Gene editing is packaged neatly with a vision of a utopian future. Imagine a world where all disease is cured, when we have the potential to live forever without the hindrance of age, and where we can live out our lives without fear of ill-health ever again. This vision of the future might sound appealing, but it is likely unrealistic and misleading considering the current state of gene editing.
Gene editing is a relatively new technology. For instance, CRISPR editing, a type of gene editing technology, was only harnessed for genetic editing in 2013. CRISPR editing and other gene editing technology has some unanswered ethical questions about its use and, more importantly, some dangerous side-effects which should make us hesitant of using it.
The ethics of gene editing is questionable at best. Once gene editing is made widely-accessible, it is entirely plausible to suggest that gene editing could be employed for eugenic or discriminatory purposes. Creating an “improved” human species has long been the dream of eugenicists.
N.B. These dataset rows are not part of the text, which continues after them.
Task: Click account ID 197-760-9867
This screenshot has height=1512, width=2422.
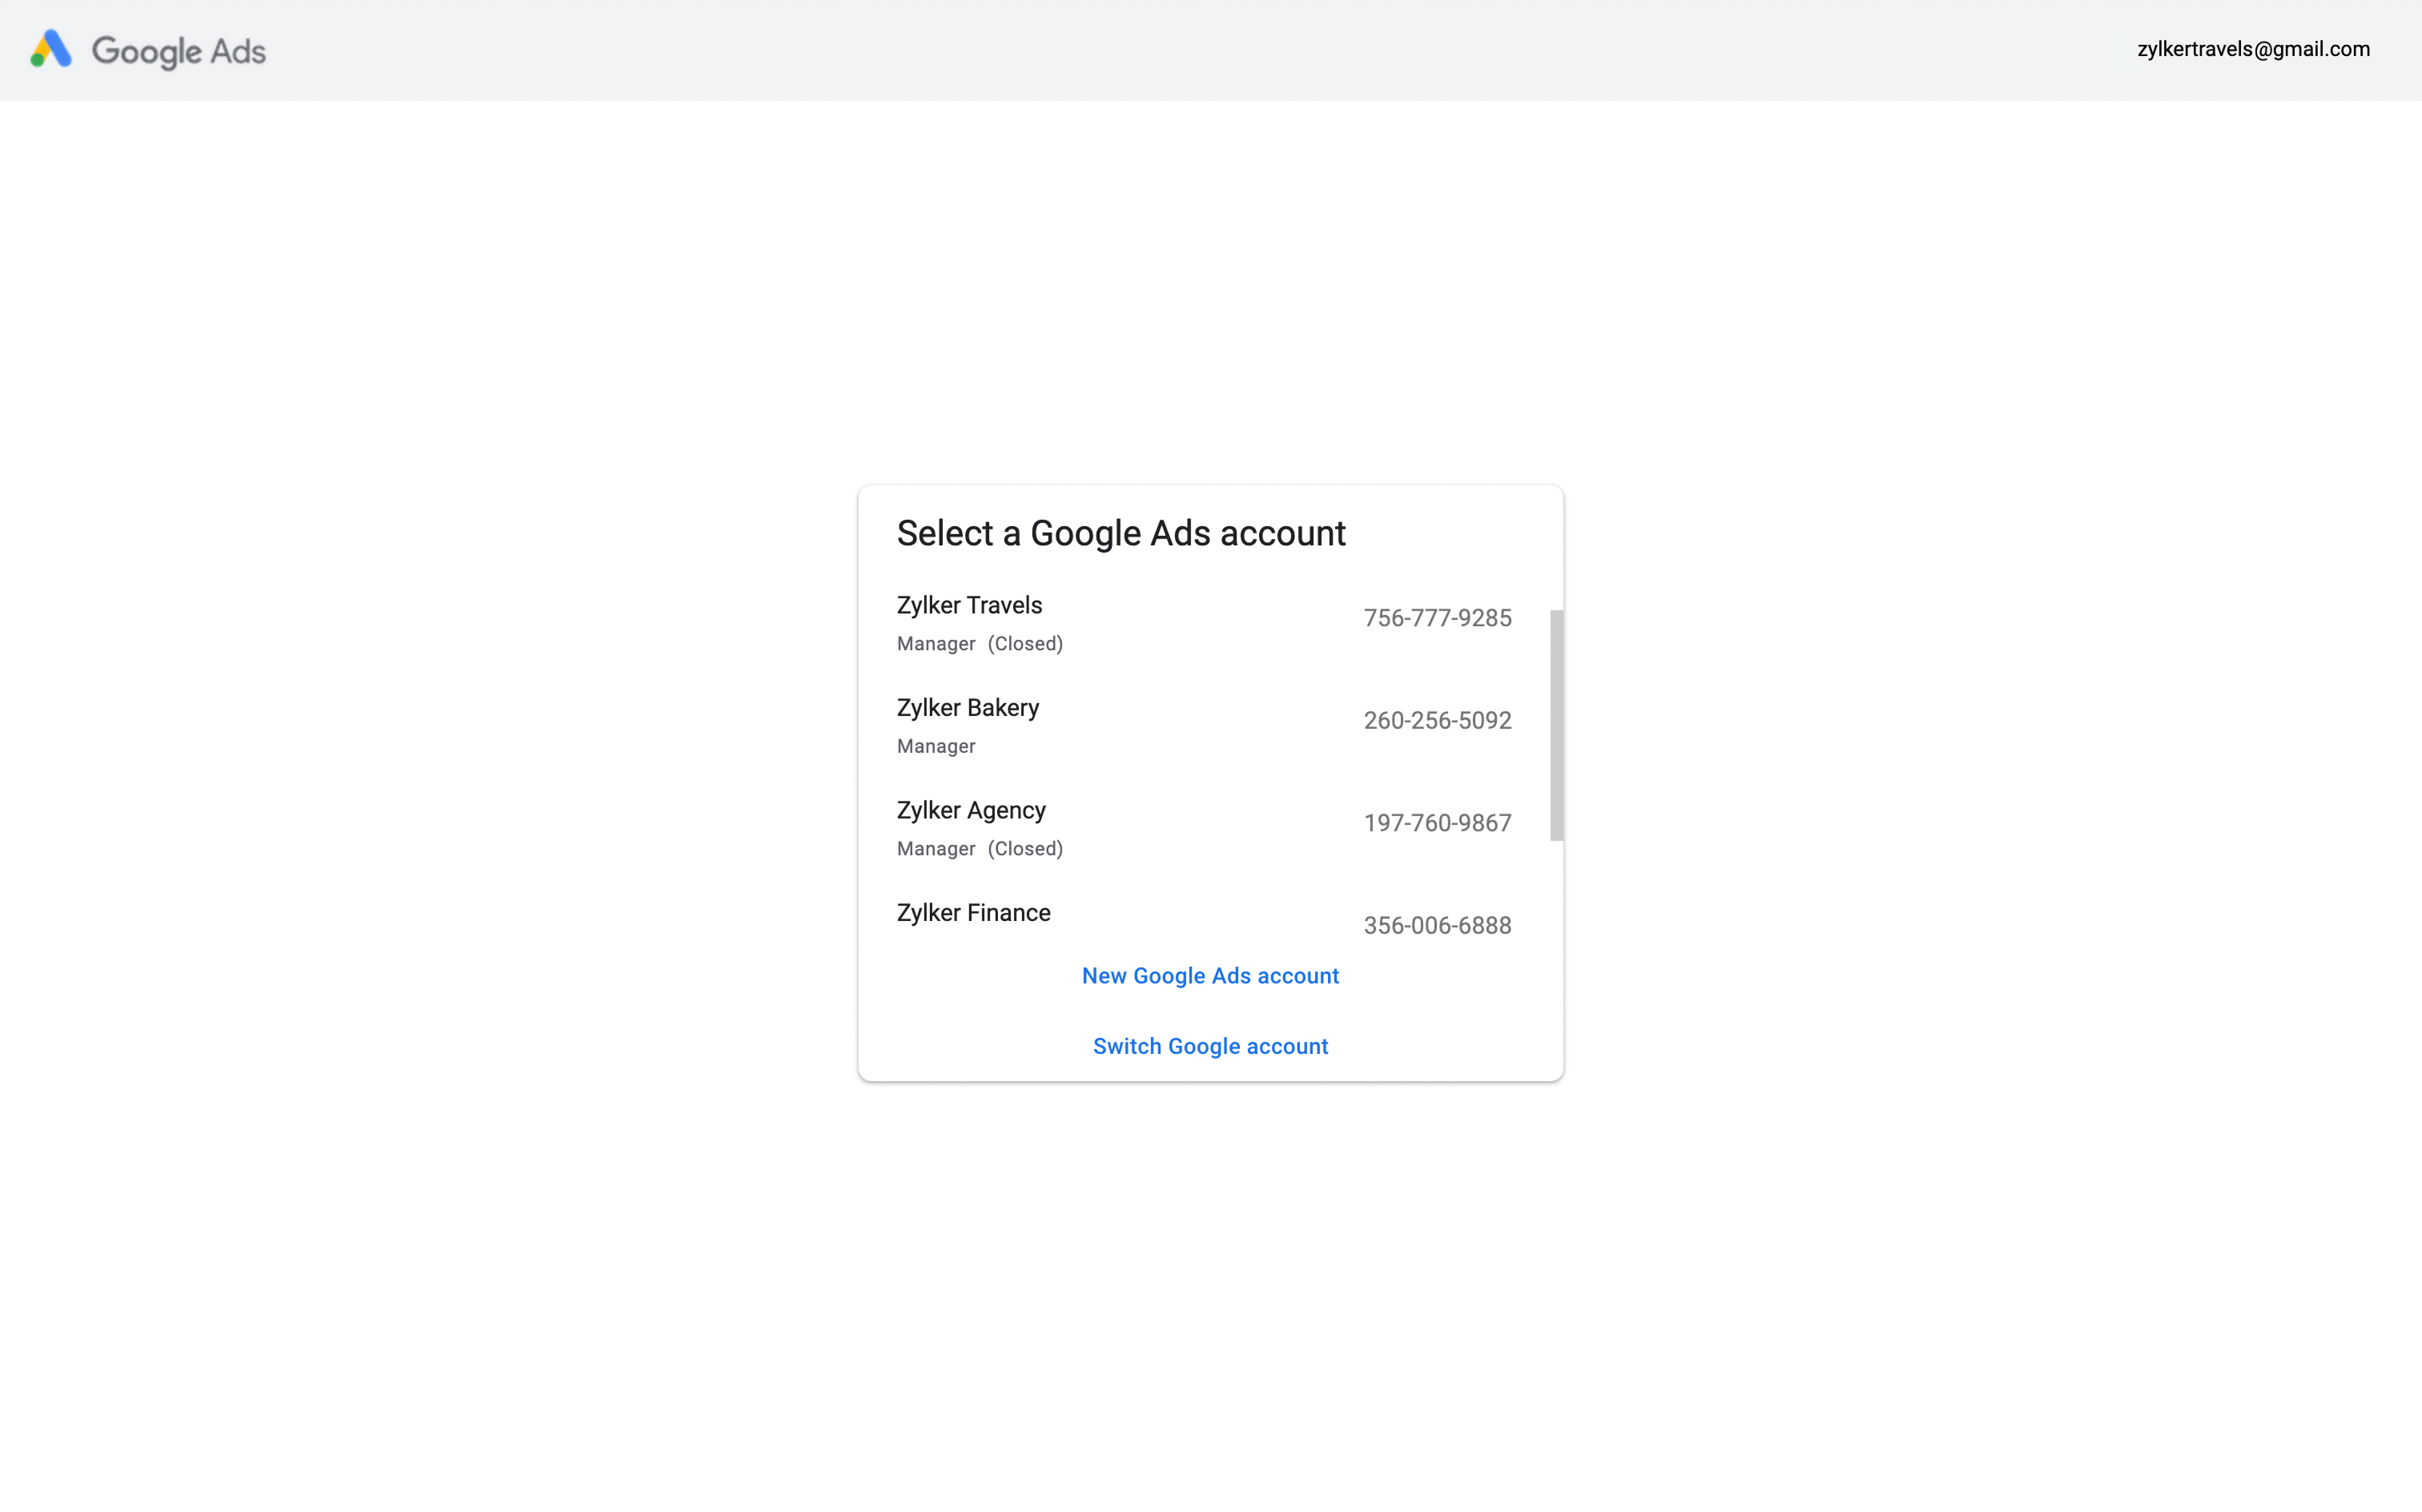Action: tap(1436, 823)
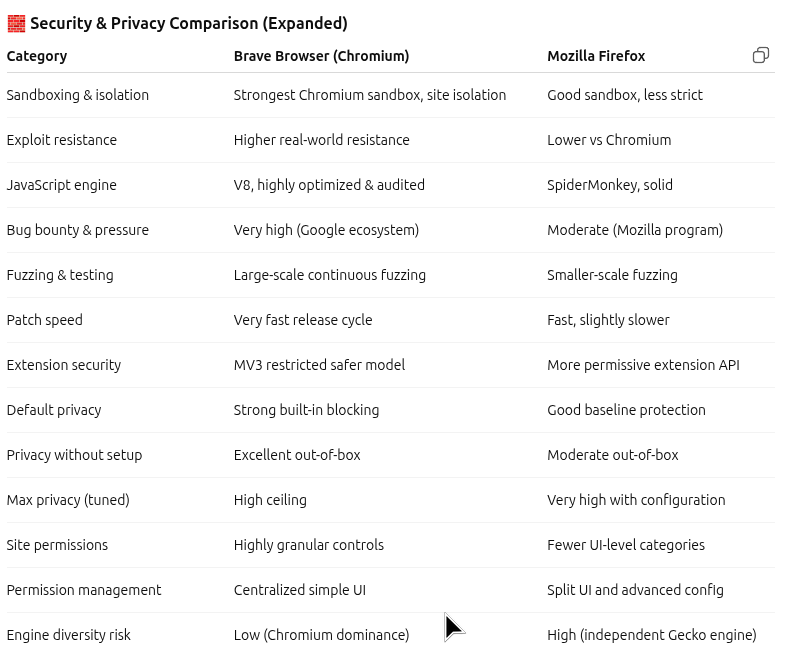Select Large-scale continuous fuzzing cell

coord(329,275)
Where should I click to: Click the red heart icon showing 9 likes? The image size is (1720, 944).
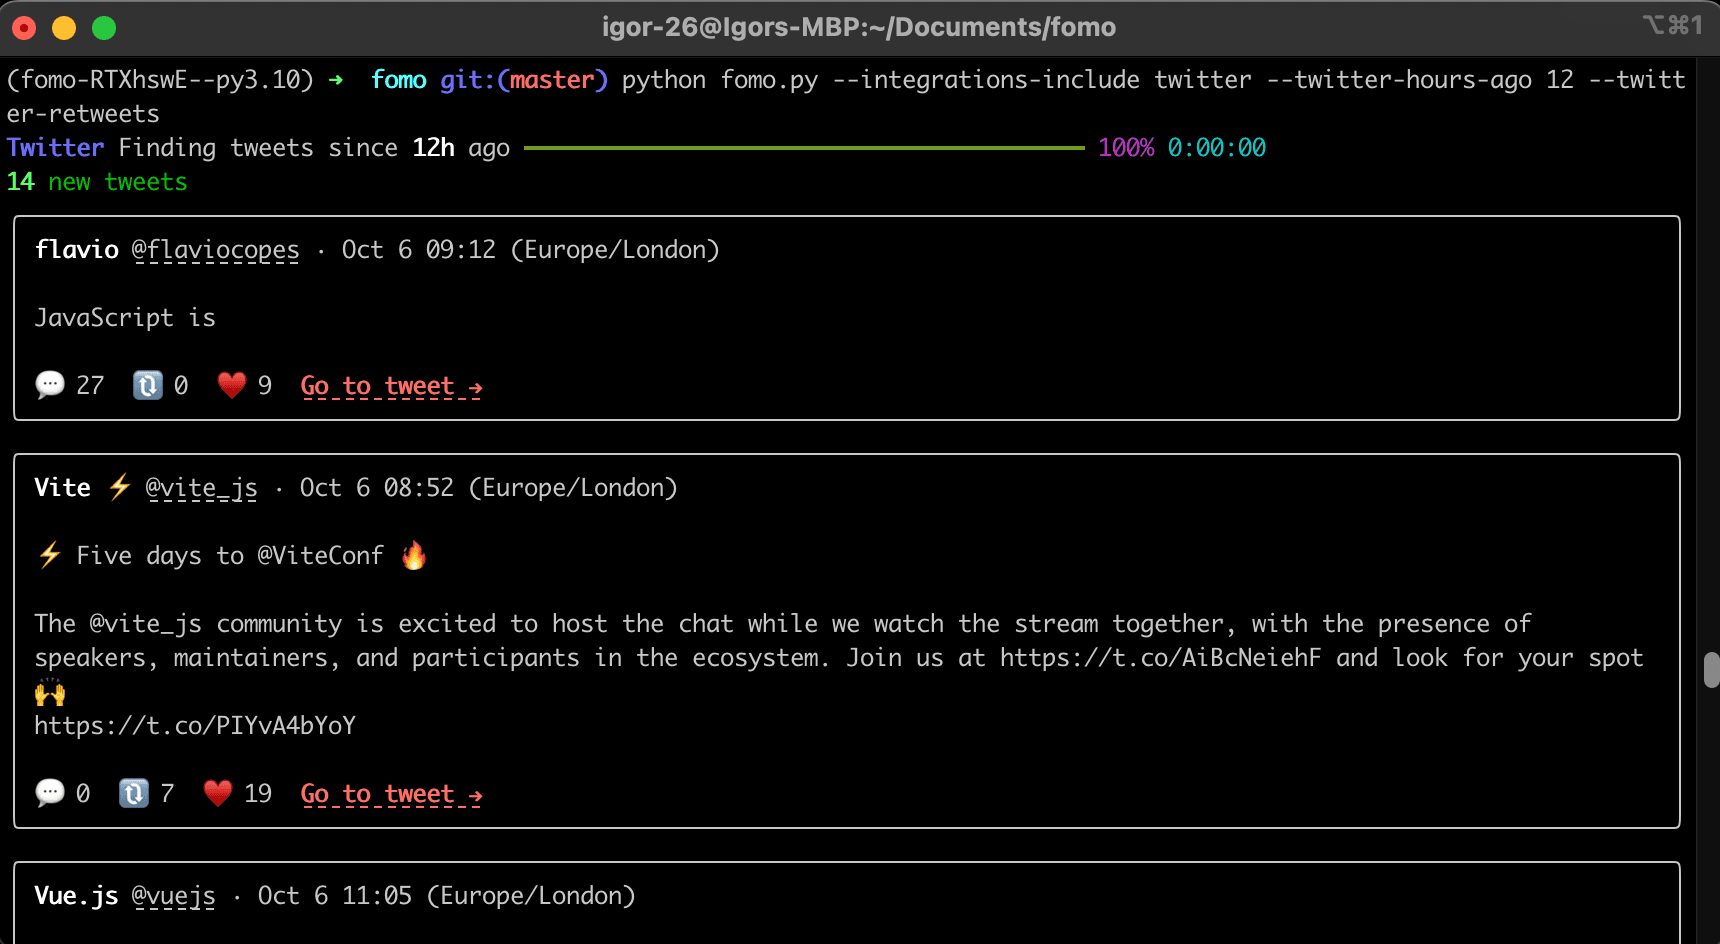[232, 385]
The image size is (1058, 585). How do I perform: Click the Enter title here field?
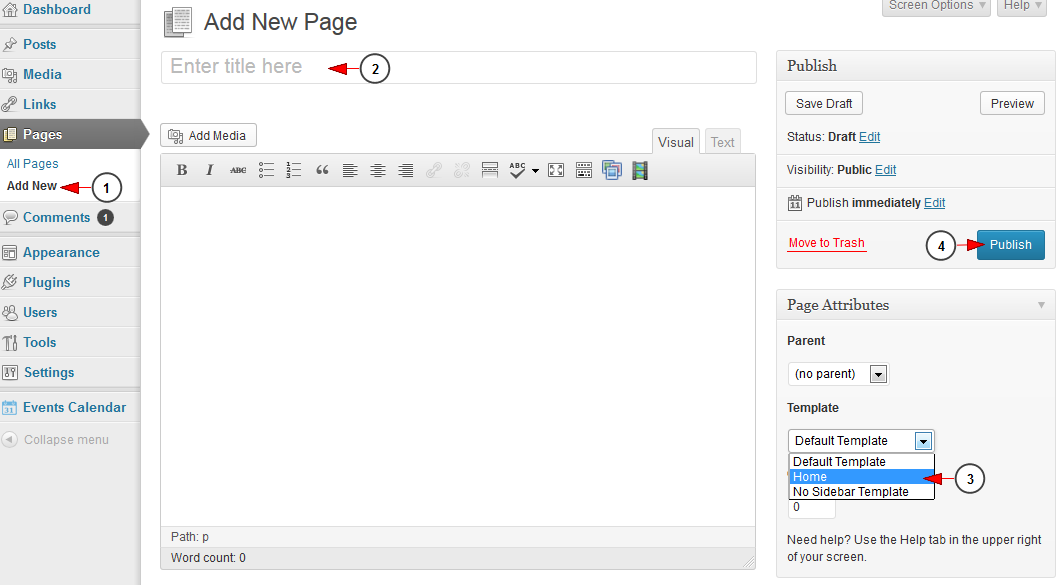[458, 67]
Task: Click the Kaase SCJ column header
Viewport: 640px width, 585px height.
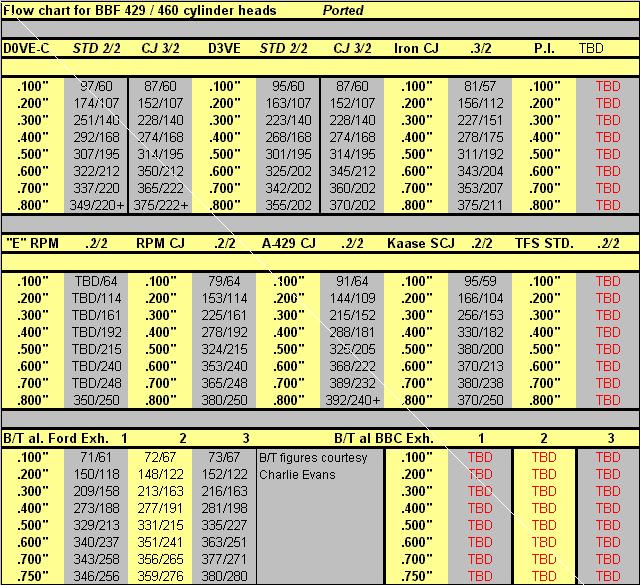Action: pyautogui.click(x=416, y=243)
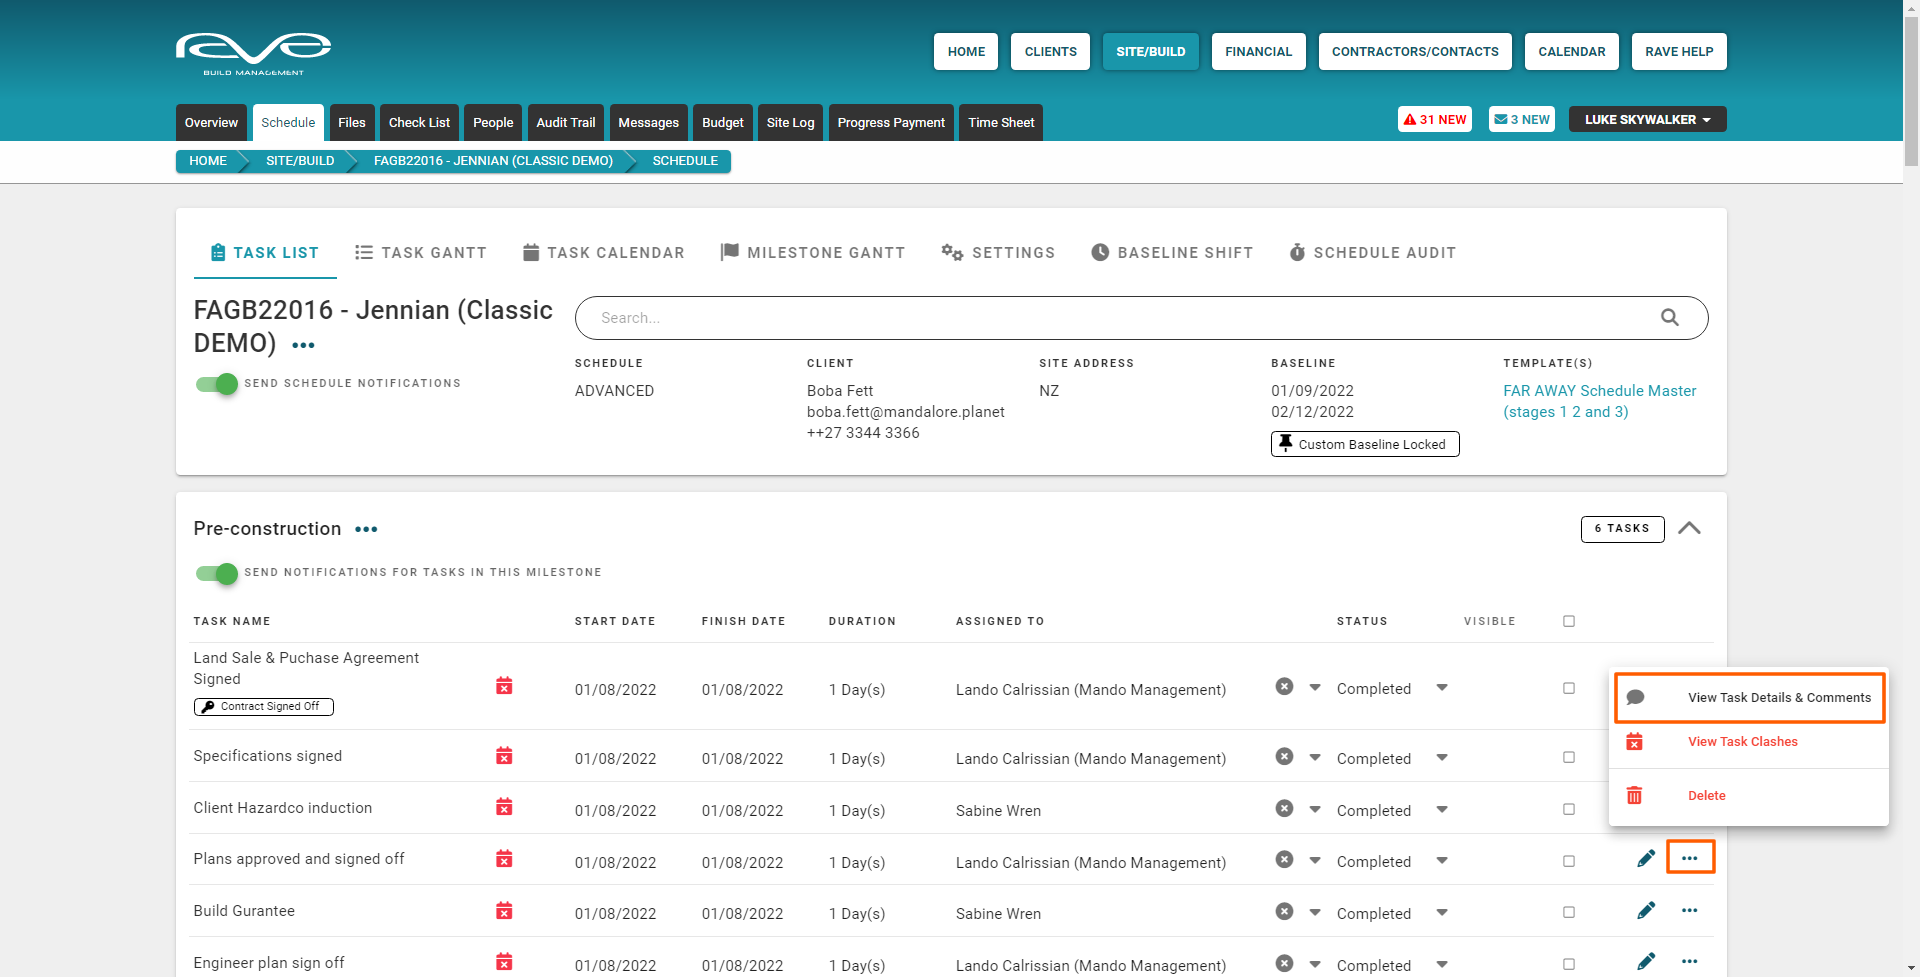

Although the threat of eugenics might seem far off, with the emergence of gene editing, that potential is still very much present. The societal applications of gene editing “jeopardize the inherent and therefore equal dignity of all human beings and renew eugenics,” a recent UNESCO panel of experts on gene editing said. Being able to determine a child’s characteristics before birth may lead to the prioritization of certain traits over others. In a system where  parents have so much power, their potentially racist or ableist tendencies could spill over to affect the way they “construct” their children.
Especially in countries with a history of ethnic cleansing like Rwanda and in countries with extreme anti-LGBTQ+ laws like Saudi Arabia, the ability for the government to wield gene editing in an unethical way should not be underestimated.
Besides, we still do not know what gene editing will look like, what policies and regulations could be passed for gene editing, or when gene editing will become available. All these unanswered questions make it fundamentally unethical for us to approve gene editing especially since we know so little about it.
Gene editing also has dangerous side-effects and mutations. According to the National Human Genome Institute in a 2017 article, the possibility of off-target genetic effects where edits happen in the wrong place or mosaicism, when some cells carry the edit but others do not, is a huge safety concern.These effects are extremely dangerous because these mutations can be passed down to offspring.
Gene editing might seem like a generation-defining solution for disease and unhealthiness but we should think twice before we use it. The ethical and practical implications are still under-tested, and it would be premature for us to rush into it.